--- Passage provided ---
Adaptive distributed machine learning.
KungFu requires Python 3, CMake 3, Golang 1.11+ and TensorFlow 1.x.
# Install tensorflow CPU
pip3 install tensorflow==1.13.1
# pip3 install tensorflow-gpu==1.13.1 # Using GPUs
# Download the KungFu source code
git clone https://github.com/lsds/KungFu.git
# Install KungFu
# export CMAKE_BUILD_PARALLEL_LEVEL=$(nproc) # Parallel install.
pip3 install .
KungFu provides: kungfu-run, similar to mpirun, to launch a TensorFlow program on multiple GPU/CPU devices in a server. Using the following command to build kungfu-run.
# Build kungfu-run in the given GOBIN directory.

--- Aim ---
Reproduce the stretch of the KungFu installation notes from "pip3 install ." through "to build kungfu-run.".

--- Source excerpt ---
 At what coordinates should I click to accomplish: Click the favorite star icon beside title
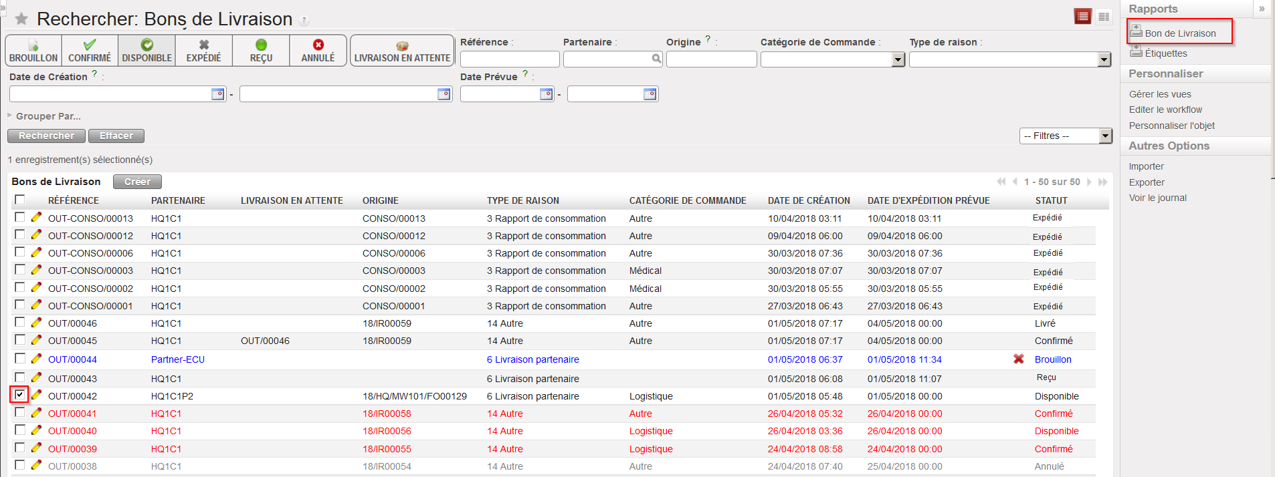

--- Expected answer ---
pip3 install .
KungFu provides: kungfu-run, similar to mpirun, to launch a TensorFlow program on multiple GPU/CPU devices in a server. Using the following command to build kungfu-run.